Dreamhouse starts off with a vocal-only melody by Pearson before bursting into the first track titled, “Not My Love 2.” This song is a perfect example of how Tides has brought their music to the next level, with intense guitar-work and excellent singing. This formula carries on the whole time and creates a solid album in the otherwise shaky genre of post-hardcore.
One of the biggest changes from the last record is the increased amount of technicality. The guitars jump in at odd time signatures and are much more frantic this time around (see the beginning of “Salamanders And Worms”). Oddly enough, the band actually lost one of their guitarists earlier this year leaving them a guitar short, yet they still have made some great intricate melodies. The other instruments are able to follow along and perfectly compliment the riffs; the bass is thick and creates a nice background to play over while the drums are able to keep time while still hitting off-notes and navigating awkward time signatures.
As with Empire Theory, Tilian’s vocal work comes through as one of the strongest parts of Tides of Man’s sound.
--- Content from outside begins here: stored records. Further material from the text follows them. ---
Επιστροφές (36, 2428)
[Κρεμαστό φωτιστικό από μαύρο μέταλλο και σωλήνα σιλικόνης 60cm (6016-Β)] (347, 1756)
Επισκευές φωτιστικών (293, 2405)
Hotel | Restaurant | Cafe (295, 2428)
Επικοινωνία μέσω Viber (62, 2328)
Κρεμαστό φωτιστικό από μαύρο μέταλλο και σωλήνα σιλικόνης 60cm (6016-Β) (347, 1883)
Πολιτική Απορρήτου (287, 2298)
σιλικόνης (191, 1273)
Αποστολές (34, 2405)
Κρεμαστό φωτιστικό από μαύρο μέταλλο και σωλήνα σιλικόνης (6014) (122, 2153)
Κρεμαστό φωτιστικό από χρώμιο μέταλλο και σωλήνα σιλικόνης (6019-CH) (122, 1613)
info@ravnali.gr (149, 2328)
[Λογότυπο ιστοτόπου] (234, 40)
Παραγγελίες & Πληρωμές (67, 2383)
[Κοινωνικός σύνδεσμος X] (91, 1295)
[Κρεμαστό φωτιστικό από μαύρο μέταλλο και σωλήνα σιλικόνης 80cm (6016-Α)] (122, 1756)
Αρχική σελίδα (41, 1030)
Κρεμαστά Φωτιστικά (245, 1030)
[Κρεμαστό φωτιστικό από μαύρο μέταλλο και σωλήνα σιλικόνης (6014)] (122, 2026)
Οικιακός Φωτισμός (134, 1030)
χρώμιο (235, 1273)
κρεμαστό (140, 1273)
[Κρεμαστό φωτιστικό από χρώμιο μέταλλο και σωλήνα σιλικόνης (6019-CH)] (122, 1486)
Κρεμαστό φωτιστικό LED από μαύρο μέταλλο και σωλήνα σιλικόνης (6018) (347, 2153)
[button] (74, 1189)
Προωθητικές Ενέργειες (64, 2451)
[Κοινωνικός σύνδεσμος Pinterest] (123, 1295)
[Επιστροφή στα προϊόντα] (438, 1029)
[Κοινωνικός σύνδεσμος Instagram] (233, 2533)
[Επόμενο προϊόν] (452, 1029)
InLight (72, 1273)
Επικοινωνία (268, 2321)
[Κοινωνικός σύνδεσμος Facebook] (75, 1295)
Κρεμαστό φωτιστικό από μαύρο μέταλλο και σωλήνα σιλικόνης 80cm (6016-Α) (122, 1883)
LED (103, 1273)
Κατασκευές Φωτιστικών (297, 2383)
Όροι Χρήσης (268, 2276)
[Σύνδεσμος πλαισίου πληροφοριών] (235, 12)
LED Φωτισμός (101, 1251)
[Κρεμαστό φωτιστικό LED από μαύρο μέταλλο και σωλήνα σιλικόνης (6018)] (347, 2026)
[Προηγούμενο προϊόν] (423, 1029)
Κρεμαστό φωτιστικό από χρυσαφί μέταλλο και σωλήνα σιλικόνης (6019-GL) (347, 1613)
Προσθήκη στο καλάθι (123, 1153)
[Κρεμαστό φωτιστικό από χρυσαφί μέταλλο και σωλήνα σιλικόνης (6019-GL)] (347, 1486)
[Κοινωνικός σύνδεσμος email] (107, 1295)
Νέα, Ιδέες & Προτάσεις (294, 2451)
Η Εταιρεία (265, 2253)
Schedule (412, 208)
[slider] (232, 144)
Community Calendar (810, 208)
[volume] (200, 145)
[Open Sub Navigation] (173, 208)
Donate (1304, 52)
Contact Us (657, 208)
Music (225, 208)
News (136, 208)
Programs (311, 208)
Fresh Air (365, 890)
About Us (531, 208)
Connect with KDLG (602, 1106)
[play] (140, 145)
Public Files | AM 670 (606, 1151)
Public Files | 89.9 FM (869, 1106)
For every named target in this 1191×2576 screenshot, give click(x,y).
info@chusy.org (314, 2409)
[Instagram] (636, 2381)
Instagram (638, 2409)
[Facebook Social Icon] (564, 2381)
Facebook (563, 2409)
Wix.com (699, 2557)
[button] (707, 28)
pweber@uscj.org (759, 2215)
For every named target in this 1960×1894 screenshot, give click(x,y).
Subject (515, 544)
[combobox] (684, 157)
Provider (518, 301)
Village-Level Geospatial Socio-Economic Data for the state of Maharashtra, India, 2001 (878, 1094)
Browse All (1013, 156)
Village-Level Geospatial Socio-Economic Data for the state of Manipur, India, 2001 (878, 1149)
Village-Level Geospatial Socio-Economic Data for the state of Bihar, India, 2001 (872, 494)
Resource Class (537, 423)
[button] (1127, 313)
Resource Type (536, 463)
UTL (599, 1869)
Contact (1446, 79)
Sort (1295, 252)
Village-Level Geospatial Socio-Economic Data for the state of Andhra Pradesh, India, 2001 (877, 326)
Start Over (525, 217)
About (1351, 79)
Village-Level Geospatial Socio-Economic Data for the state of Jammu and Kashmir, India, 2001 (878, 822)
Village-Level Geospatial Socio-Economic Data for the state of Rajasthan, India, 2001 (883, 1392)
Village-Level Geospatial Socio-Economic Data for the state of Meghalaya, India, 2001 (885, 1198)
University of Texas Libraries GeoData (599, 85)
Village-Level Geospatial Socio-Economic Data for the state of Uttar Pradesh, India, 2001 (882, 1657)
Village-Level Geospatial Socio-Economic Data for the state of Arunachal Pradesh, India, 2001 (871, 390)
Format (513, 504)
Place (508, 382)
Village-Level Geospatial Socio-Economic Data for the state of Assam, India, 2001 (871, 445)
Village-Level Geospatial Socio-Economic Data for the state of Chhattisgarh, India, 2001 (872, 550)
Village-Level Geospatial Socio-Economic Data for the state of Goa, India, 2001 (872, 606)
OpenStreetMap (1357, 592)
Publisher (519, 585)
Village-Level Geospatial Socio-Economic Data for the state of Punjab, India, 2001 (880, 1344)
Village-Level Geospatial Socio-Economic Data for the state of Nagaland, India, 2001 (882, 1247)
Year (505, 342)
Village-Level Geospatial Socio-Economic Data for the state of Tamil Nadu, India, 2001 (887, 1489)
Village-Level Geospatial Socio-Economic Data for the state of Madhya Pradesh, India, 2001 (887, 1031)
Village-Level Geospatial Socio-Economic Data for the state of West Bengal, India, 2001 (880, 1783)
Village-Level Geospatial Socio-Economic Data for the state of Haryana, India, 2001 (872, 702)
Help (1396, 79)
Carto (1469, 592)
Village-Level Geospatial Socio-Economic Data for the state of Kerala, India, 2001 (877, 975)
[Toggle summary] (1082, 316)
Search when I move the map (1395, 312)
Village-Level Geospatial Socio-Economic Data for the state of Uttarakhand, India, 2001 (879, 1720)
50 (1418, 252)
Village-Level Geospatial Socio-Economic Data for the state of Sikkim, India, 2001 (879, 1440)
His range is enormous and is able to hit high enough notes to be compared to Anthony Green, Craig Owens, and Michael Jagmin. But not only is his voice high, it also has a completely different timbre than most vocalists. It’s airy but still has a lot of power behind it and needs to be heard rather than described. This different style stands out and works incredibly well with the music, especially when he articulates with the melody to create something off-kilter, but still cohesive.
Overall, Tides of Man has taken a gigantic stride forward with Dreamhouse. The guitars intertwine to make beautiful melodies, the vocals are top-notch, and the lyrics are excellent. The whole group melds their talents together to form one of the best albums of 2010. Everything done on Empire Theory has been done better on Dreamhouse and is not a record to be missed.